Parents, not the state, have a responsibility to provide for their children’s education as set forth by Wisconsin v. Yoder.  Many parents choose to fulfill this obligation using public, private or public virtual schools while home educators take on the task themselves rather than utilizing outside providers. Parents retain the right to direct the education of their child. The overwhelming majority of parents will make the best possible provisions for their children and their particular family situation. It is highly unfair to penalize responsible parents with greater regulation and red tape when irresponsible school administrators have created this problem.

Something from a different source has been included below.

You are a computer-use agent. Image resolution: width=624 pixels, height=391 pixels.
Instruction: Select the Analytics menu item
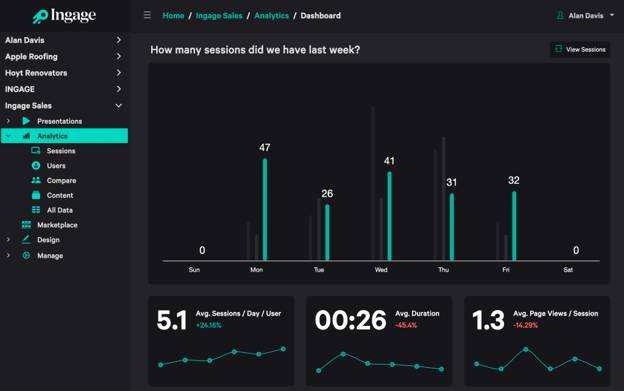click(x=64, y=136)
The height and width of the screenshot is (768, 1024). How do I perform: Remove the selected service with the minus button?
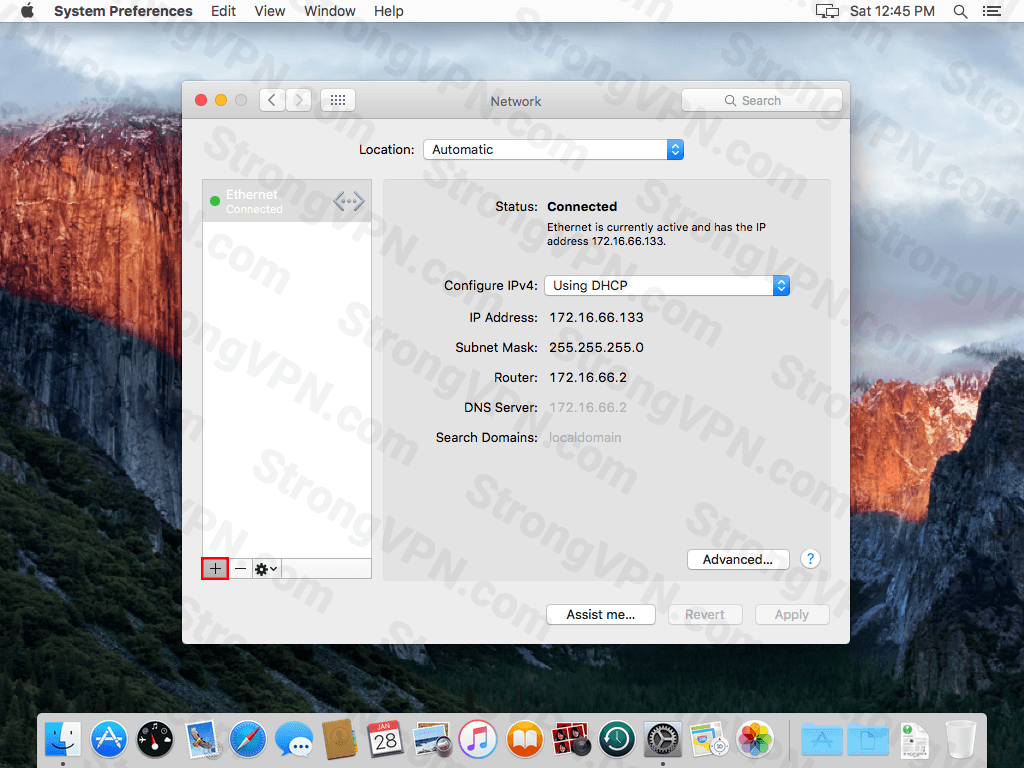pyautogui.click(x=240, y=568)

Regardless, we do recognize schools do have some responsibility in knowing what has happened to the children in their schools. Out of respect, IAHE advises families to send a letter to inform the school administrator when a child is no longer in the public school system, but has transferred to a private option. This action also safeguards parents from undue truancy charges.

TESTIMONY: Pg. 95. MS. HINER: Leslie Hiner. “So my question about home schooling is this, that I have — I do work across the country and so I have seen places like Oklahoma in their state constitution, home schooling is a right under their constitution and there is not a single regulation of any kind whatsoever. But this is the part that troubles me, on one hand if these kids are being sent into what they are calling a home school environment in lieu of expulsion, that’s just deeply troubling to me, deeply troubling. The other side to this though is the part that I am more concerned about because I have seen in other states where home schooling is very, very free and open that you will find black parents who come together in home schooling co-ops and educate their kids, especially when they are in a bad situation in the public school, whatever school that they were in prior, take their kids out and the families come together and they home school their kids and they’re doing great. Typically they take nationally learned reference tests and there is access to curriculum, et cetera. And there are an awful lot of home schools across the country where people will communicate and network with each other so that this can actually happen.”

IAHE Action’s Response: Forcing families with troubled children into homeschooling is profoundly troubling to IAHE Action as well. As home educators, we know first-hand the tremendous responsibility involved. Parents unable or unwilling to devote the time, attention and detail needed to homeschool should not be homeschooling.

Indiana, like every other state in the Union, has a large network across the state providing resources, activities and information. These organizations are not hard to find. Our sister organization, Indiana Association of Home Educators (IAHE), makes a concerted effort to communicate with people throughout the state through various mediums. They have a webpage, Facebook page, Twitter pageblog, a published print magazine, available for free in every library in the state, Pinterest resource pages, Instagram and regional representatives covering every county. Co-ops, which are groups of parents coming together to provide educational support and enrichment to each other’s children, meet regularly. Our regional representatives make it a point to be aware of groups meeting in their areas to better connect new families to a support group or co-op that best suits them. Alternatively, many homeschool parents and families thrive in a more independent environment without joining local support groups. Direct parent involvement is the important factor for home education success.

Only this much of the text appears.